*EXTRACT*.

•••

Papers in upstate New York reported, when Vanderpoole was otherwise in the news, that he had been a resident of Columbia County, New York and was "well known in Hudson by reason of his many bold adventures." It appears he was then known as "C.L. Vanderpoel" or "Charles L. Vanderpool" of the town of Kinderhook. This indeed appears to be the same person. He married Rosa Vosburgh of Kinderhook in 1881. The New York World reported that the couple had three children, and divorced in 1894, whereupon his wife reportedly stated "I don't like my husband. I am tired of him, but I have been faithful to him with but two exceptions." In 1890, he was reported to be connected with the Troy Times.

==George Sand forgeries==

Vanderpoole claimed French writer George Sand (Amantine Lucile Dupin), who died in 1876, was his aunt or great-aunt. He was arrested on charges of forgery in September 1887, after selling a story called Princess Nourmahal to Cosmopolitan which he attributed to Sand. When confronted with the fact that he could not produce the original manuscript of Nourmahal which he claimed to have translated, he confessed that he had a phenomenal memory and had translated it from memory. Yet, he appeared to be unfamiliar with French when questioned in that language. The New York Times review of Nourmahal rejected the idea that Sand could possibly be the author of the work. Vanderpoole denied that the work was a forgery. Vanderpoole spent a few days in jail, but was released on the argument that the case needed to be brought in New York City, not Oyster Bay. Some in the press did not treat Vanderpoole's offense as so great, and hoped he would move on to simply write under his own name. But Normahal book was still published in 1888 as the claimed work of Sand.

==Interview with King Ludwig==

PDF of Ludwig article in Lippincott's.

 In November 1886, an alleged interview that Vanderpoole did with King Ludwig II of Bavaria a few years prior was published in Lippincott's Monthly Magazine. The interview was published a few months after Ludwig's death, and has been frequently cited and relied upon by German writers. German scholars appear to have been unaware until 2017 of the other forgery charges that had been brought against Vanderpoole, and too willing to accept the "too good to be true" article with fascinating insights into Ludwig, including Ludwig's claimed adoration of Edgar Allan Poe. Vanderpoole even appears as an important character in the German musical "Ludwig²" (2005).

The New York Sun did report in September 1887 that the Ludwig article was "an extremely interesting interview" which Vanderpoole claimed to have gotten through alleged connections with French newspaper Le Figaro, with which he actually had no connection. The Sun reported that Vanderpoole "has told several publishers that he was on intimate terms with Victor Hugo, George Eliot, Gladstone, Boulanger, Zola, Thomas Carlyle, Rubenstein, Bismarck, Sara Bernhardt, Tennyson, Ruskin, and Thiers."

==Other events==

Vanderpoole also passed off the novel Ruhainah (1886) by Rev. T.P. Hughes (pseudonym Evan Stanton) as his own work, among other items.

•••

*INFORMATION SHOWN*.

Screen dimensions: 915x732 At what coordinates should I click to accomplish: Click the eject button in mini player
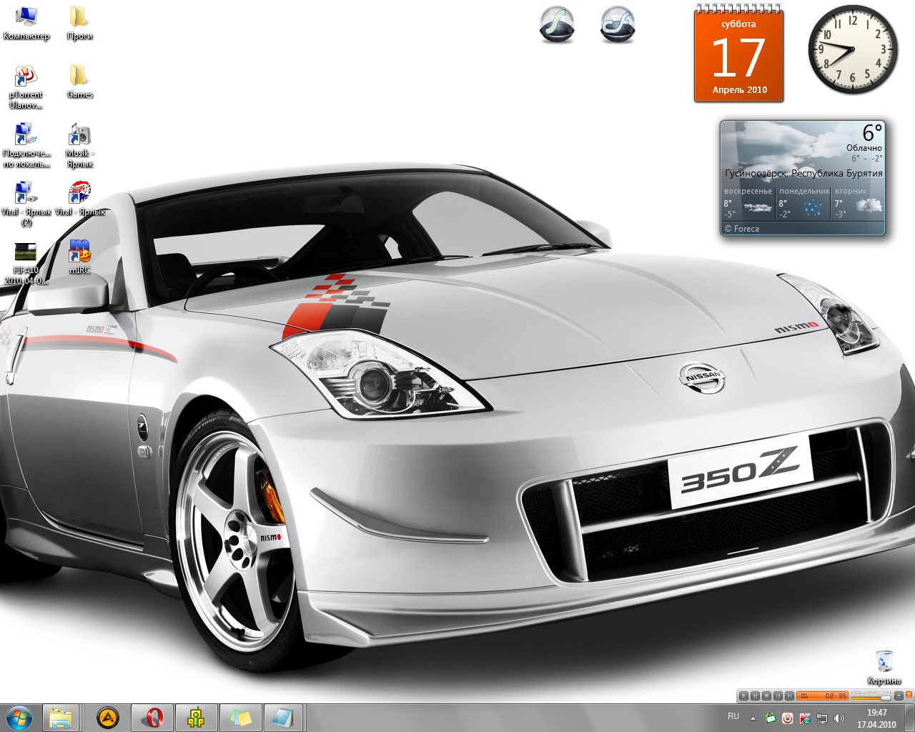(899, 696)
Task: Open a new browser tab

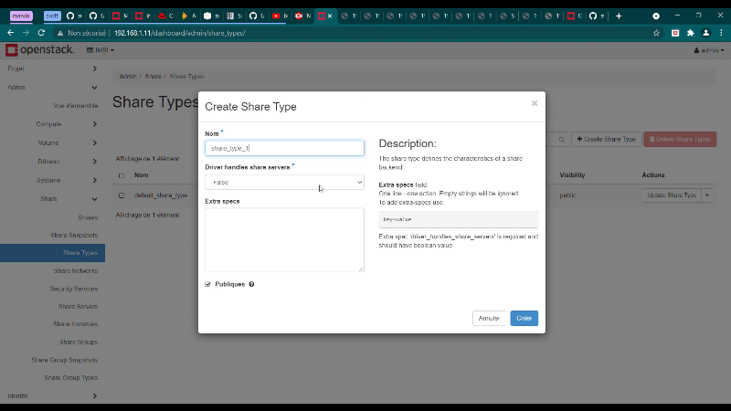Action: (619, 16)

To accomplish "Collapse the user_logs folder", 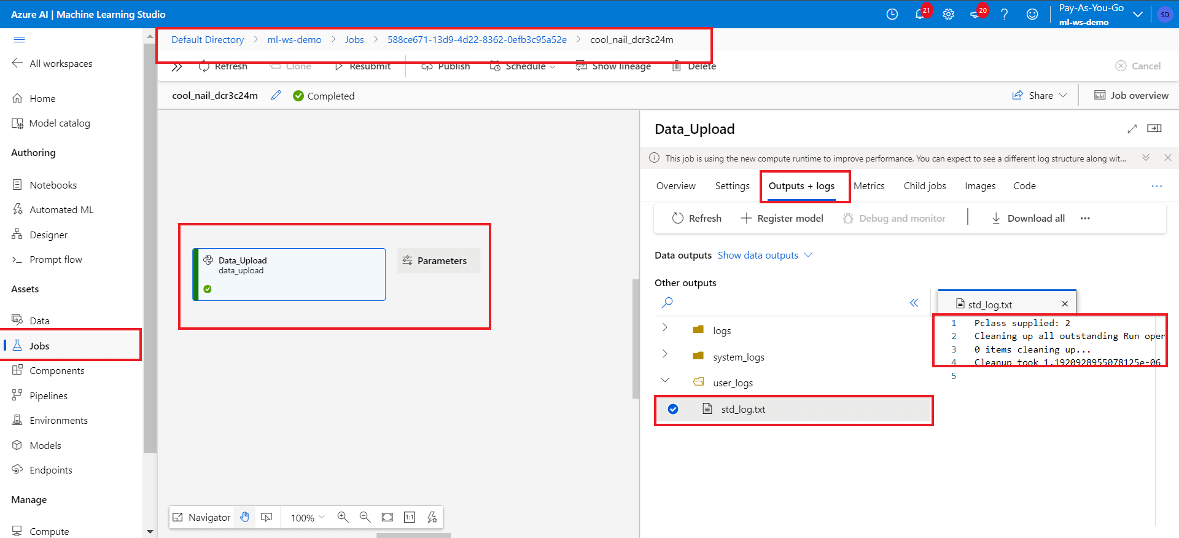I will coord(665,380).
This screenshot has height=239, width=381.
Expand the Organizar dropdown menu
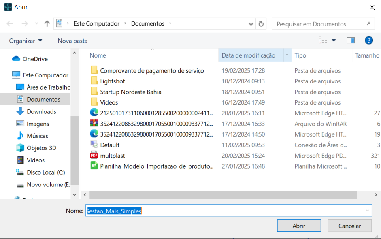tap(26, 41)
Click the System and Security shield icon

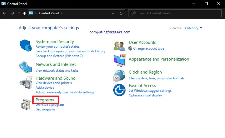[x=26, y=45]

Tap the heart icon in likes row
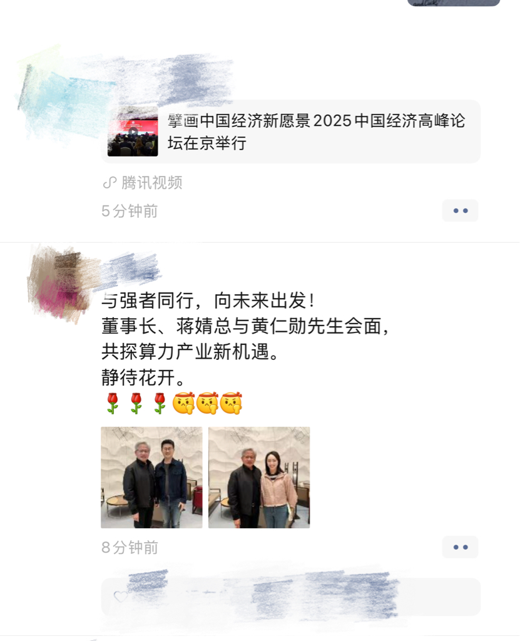(121, 597)
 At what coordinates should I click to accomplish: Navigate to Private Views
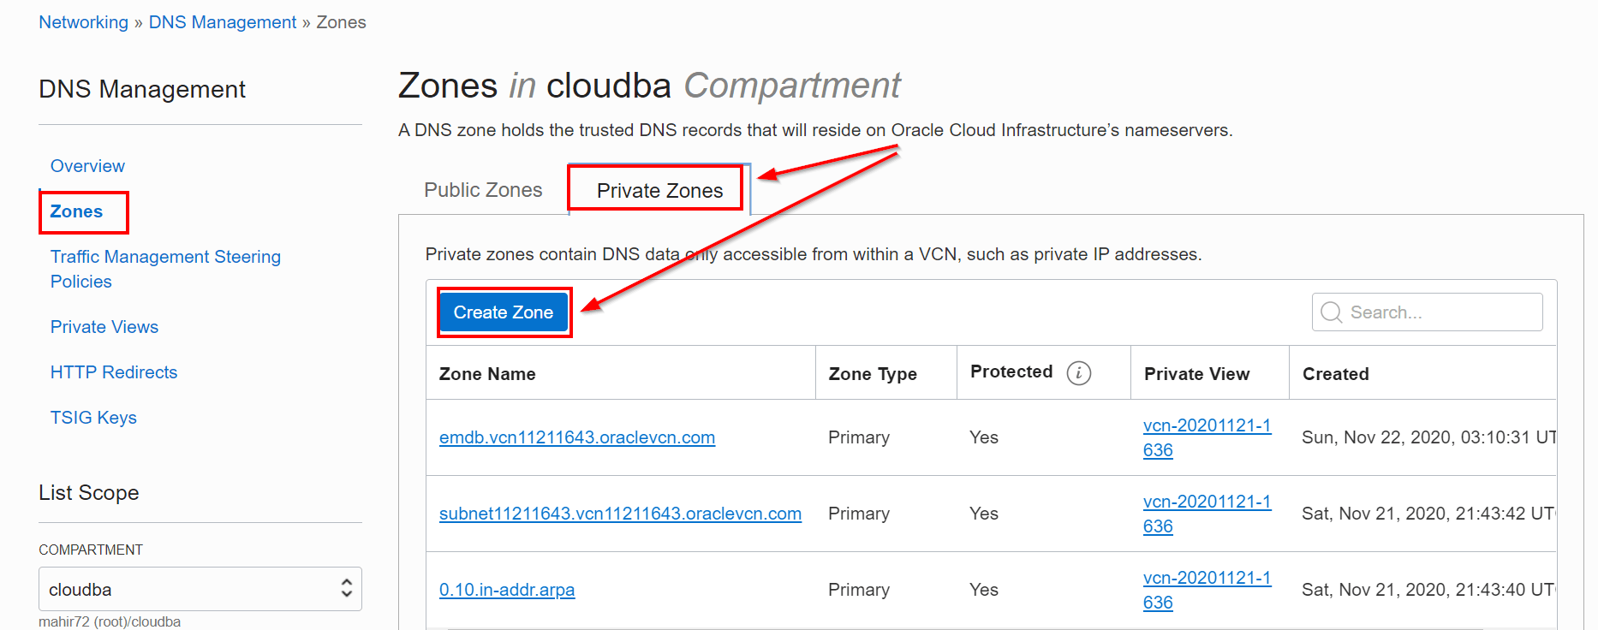pos(104,326)
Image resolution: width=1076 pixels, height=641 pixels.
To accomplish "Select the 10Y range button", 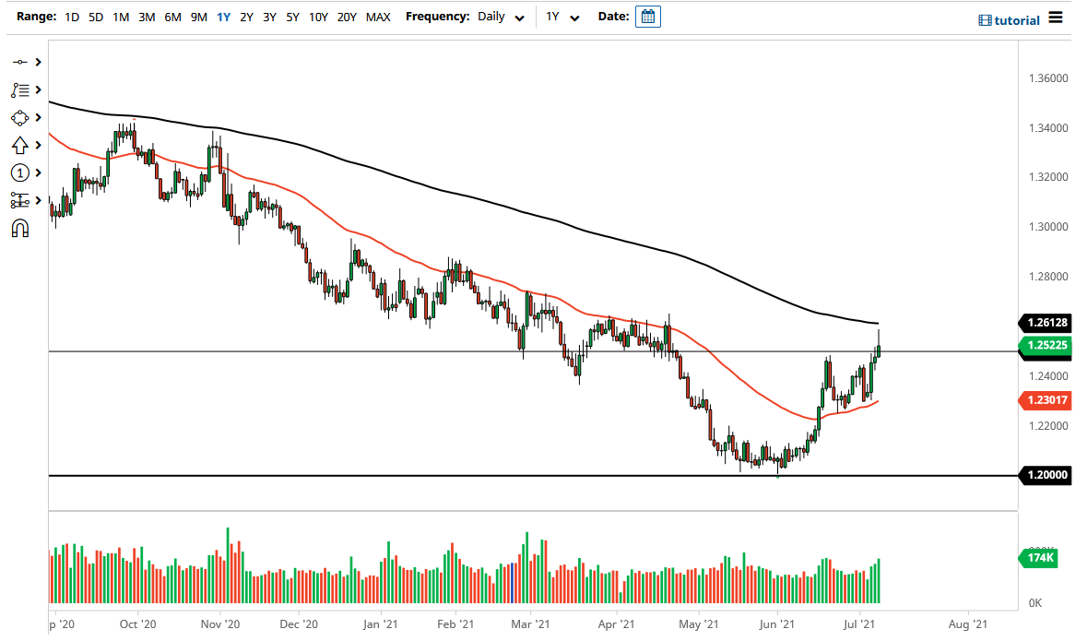I will point(319,17).
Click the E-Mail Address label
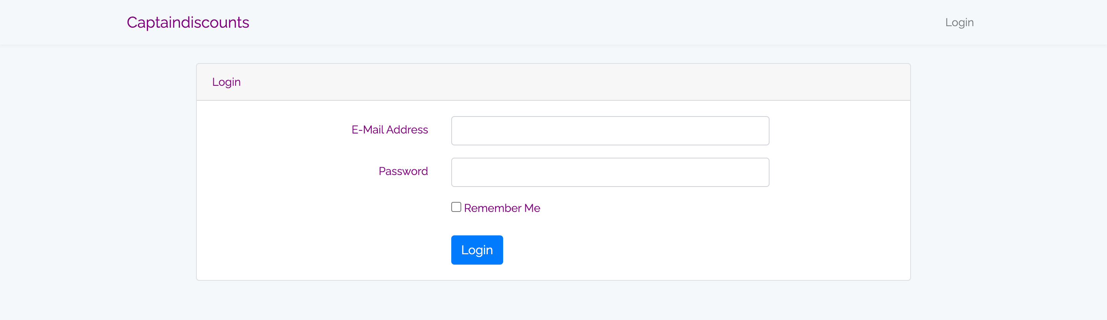Viewport: 1107px width, 320px height. click(x=389, y=129)
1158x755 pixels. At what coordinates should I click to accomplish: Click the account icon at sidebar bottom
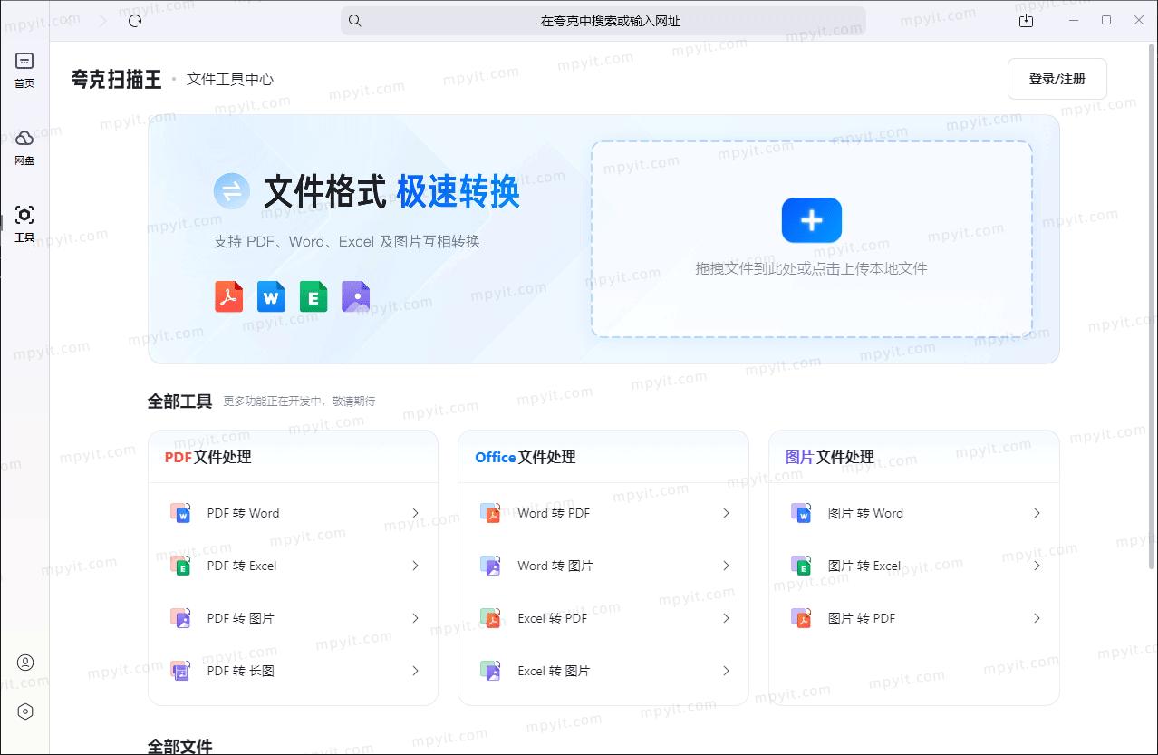point(24,664)
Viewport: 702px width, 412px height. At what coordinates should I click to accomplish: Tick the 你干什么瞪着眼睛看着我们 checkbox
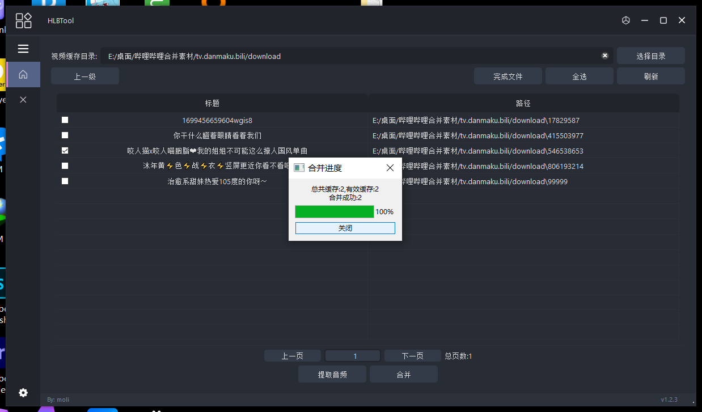(x=65, y=135)
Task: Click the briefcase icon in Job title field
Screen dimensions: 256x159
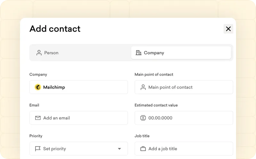Action: pos(143,148)
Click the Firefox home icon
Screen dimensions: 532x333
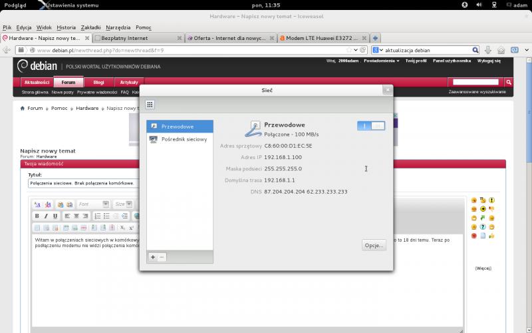pyautogui.click(x=500, y=50)
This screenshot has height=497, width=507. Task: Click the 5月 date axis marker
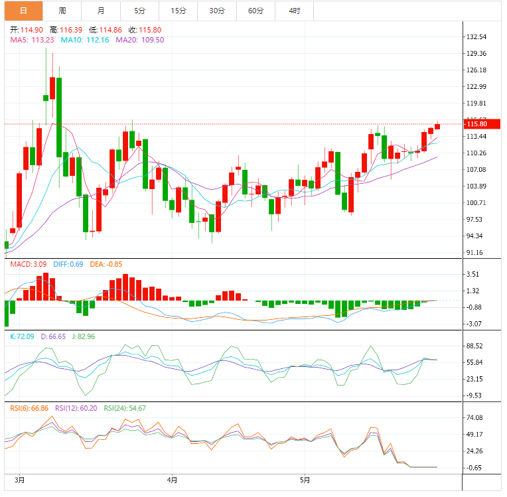click(x=305, y=479)
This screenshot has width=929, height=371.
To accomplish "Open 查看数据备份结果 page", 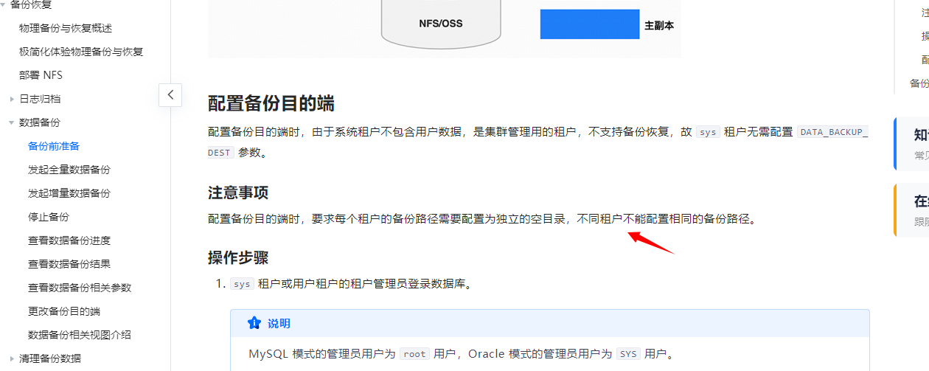I will pos(69,264).
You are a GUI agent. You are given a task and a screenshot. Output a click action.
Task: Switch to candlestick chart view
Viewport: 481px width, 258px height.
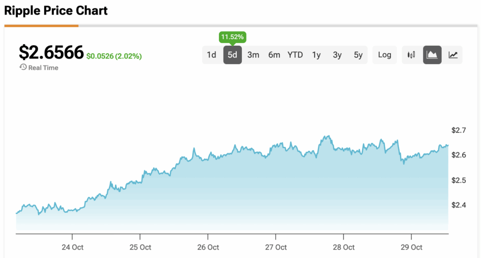pyautogui.click(x=412, y=55)
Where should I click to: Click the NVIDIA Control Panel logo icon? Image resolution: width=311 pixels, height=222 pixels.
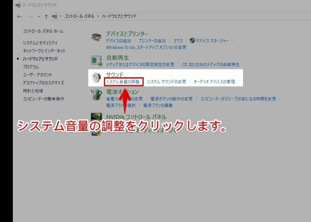coord(96,117)
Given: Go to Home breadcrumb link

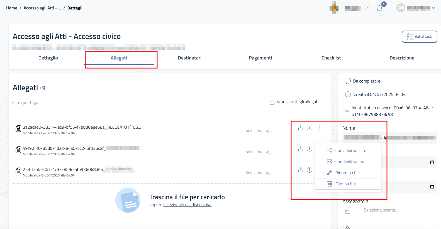Looking at the screenshot, I should [12, 8].
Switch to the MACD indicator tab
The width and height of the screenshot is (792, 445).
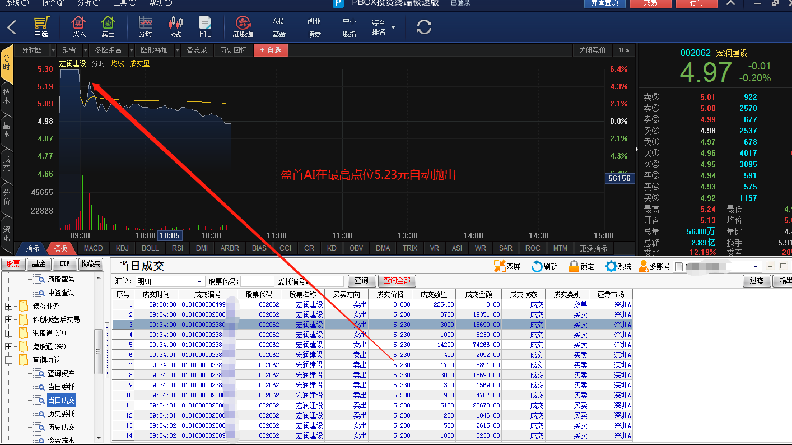[94, 248]
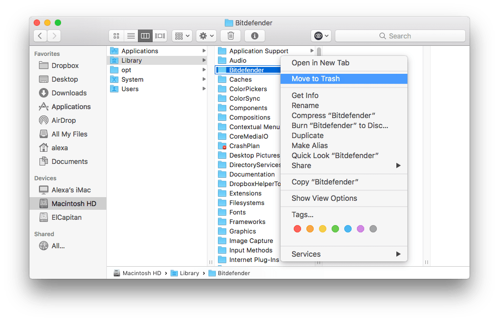Apply the red tag to Bitdefender
Viewport: 499px width, 321px height.
point(297,229)
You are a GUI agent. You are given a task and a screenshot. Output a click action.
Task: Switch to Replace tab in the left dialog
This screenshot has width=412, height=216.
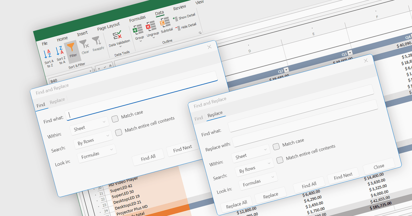pos(57,100)
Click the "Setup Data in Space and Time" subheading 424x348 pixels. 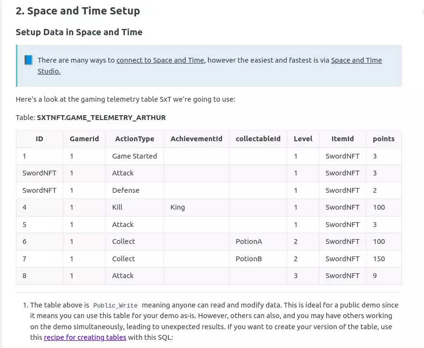(x=79, y=32)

•••

*REQUIRED TASKS*.
1. Answer these questions using the Vanderpoole text.
(a) In what year did Vanderpoole marry Rosa Vosburgh?
(b) What story did he sell to Cosmopolitan and attribute to George Sand?
(c) In which magazine was his alleged interview with King Ludwig II published?
2. Return the passage of the Vanderpoole text between "Papers in upstate" and "the Troy Times.", inclusive, copied word for word.

*PER-TASK ANSWERS*.
1.
(a) 1881
(b) Princess Nourmahal
(c) Lippincott's Monthly Magazine

2.
Papers in upstate New York reported, when Vanderpoole was otherwise in the news, that he had been a resident of Columbia County, New York and was "well known in Hudson by reason of his many bold adventures." It appears he was then known as "C.L. Vanderpoel" or "Charles L. Vanderpool" of the town of Kinderhook. This indeed appears to be the same person. He married Rosa Vosburgh of Kinderhook in 1881. The New York World reported that the couple had three children, and divorced in 1894, whereupon his wife reportedly stated "I don't like my husband. I am tired of him, but I have been faithful to him with but two exceptions." In 1890, he was reported to be connected with the Troy Times.